Disclosure of Invention
In order to overcome the technical problems, the invention aims to provide a high-strength wear-resistant PE gas pipe and a processing method thereof.
The purpose of the invention can be realized by the following technical scheme:
a high-strength wear-resistant PE gas pipe comprises the following raw materials in parts by weight: 60-70 parts of modified PE resin, 10-15 parts of talcum powder, 6-7 parts of coupling agent and 5-9 parts of antioxidant;
the processing method of the PE gas pipe comprises the following steps:
the method comprises the following steps: weighing modified PE resin, talcum powder, coupling agent and antioxidant according to parts by weight, putting the raw materials into mixing equipment, and stirring and mixing for 3-5 minutes;
step two: and introducing the mixed raw materials into a pipe extruder, and coating and co-extruding for molding, thereby preparing the PE gas pipe.

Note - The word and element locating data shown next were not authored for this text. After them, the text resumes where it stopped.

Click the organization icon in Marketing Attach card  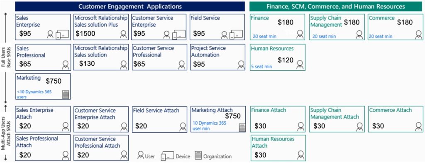(242, 127)
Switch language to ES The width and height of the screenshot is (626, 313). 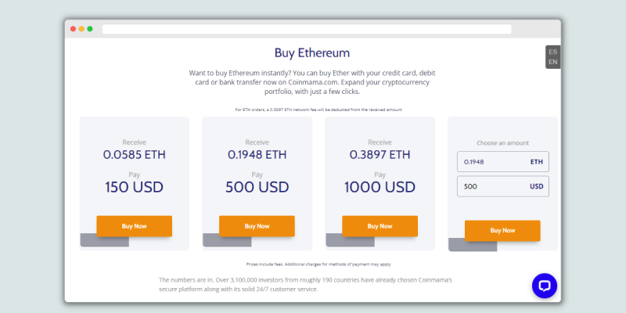[x=553, y=52]
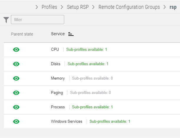Click the sort icon beside Service

click(x=71, y=34)
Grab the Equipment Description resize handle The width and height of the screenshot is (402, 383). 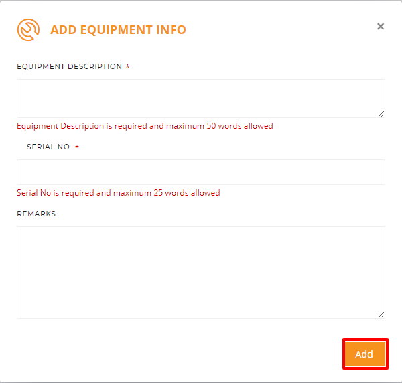point(381,114)
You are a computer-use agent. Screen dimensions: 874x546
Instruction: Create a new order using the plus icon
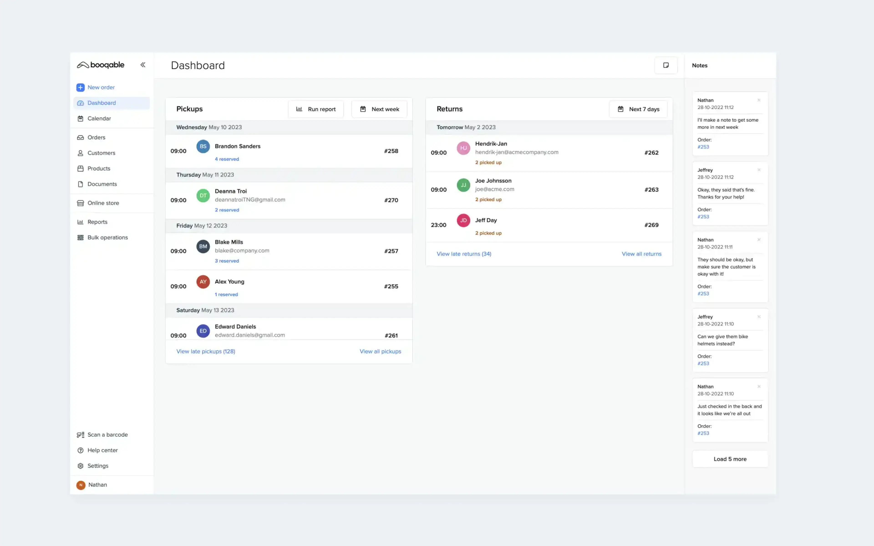click(80, 87)
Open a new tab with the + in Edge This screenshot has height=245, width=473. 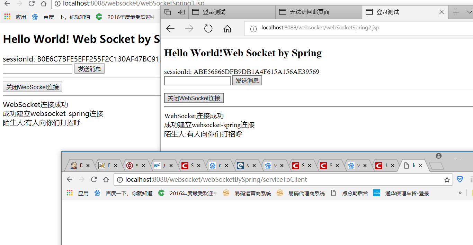click(455, 12)
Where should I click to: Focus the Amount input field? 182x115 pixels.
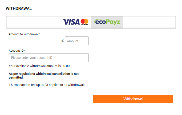point(77,41)
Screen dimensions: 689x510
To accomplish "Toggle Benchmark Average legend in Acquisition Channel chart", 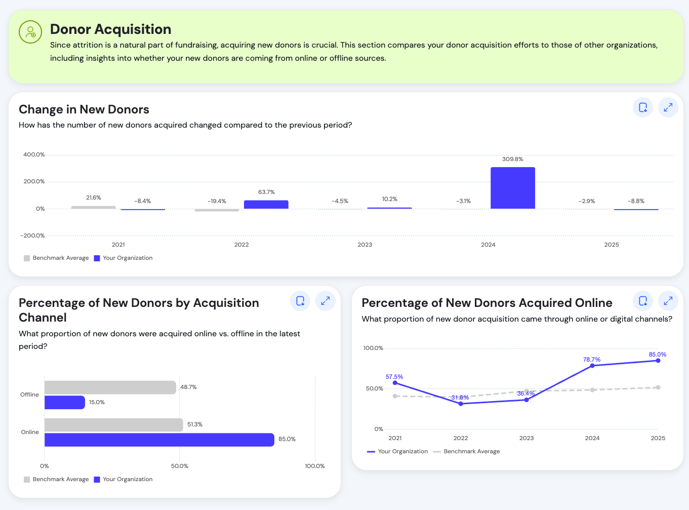I will point(56,480).
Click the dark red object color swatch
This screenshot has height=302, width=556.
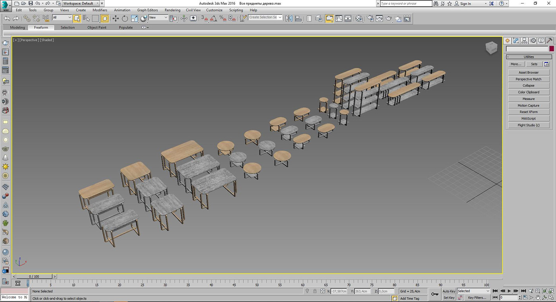point(551,49)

The invention also discloses a processing method of the high-strength wear-resistant PE gas pipe, which comprises the following steps:
the method comprises the following steps: weighing modified PE resin, talcum powder, coupling agent and antioxidant according to parts by weight, putting the raw materials into mixing equipment, and stirring and mixing for 3-5 minutes;
step two: and introducing the mixed raw materials into a pipe extruder, and coating and co-extruding for molding, thereby preparing the PE gas pipe.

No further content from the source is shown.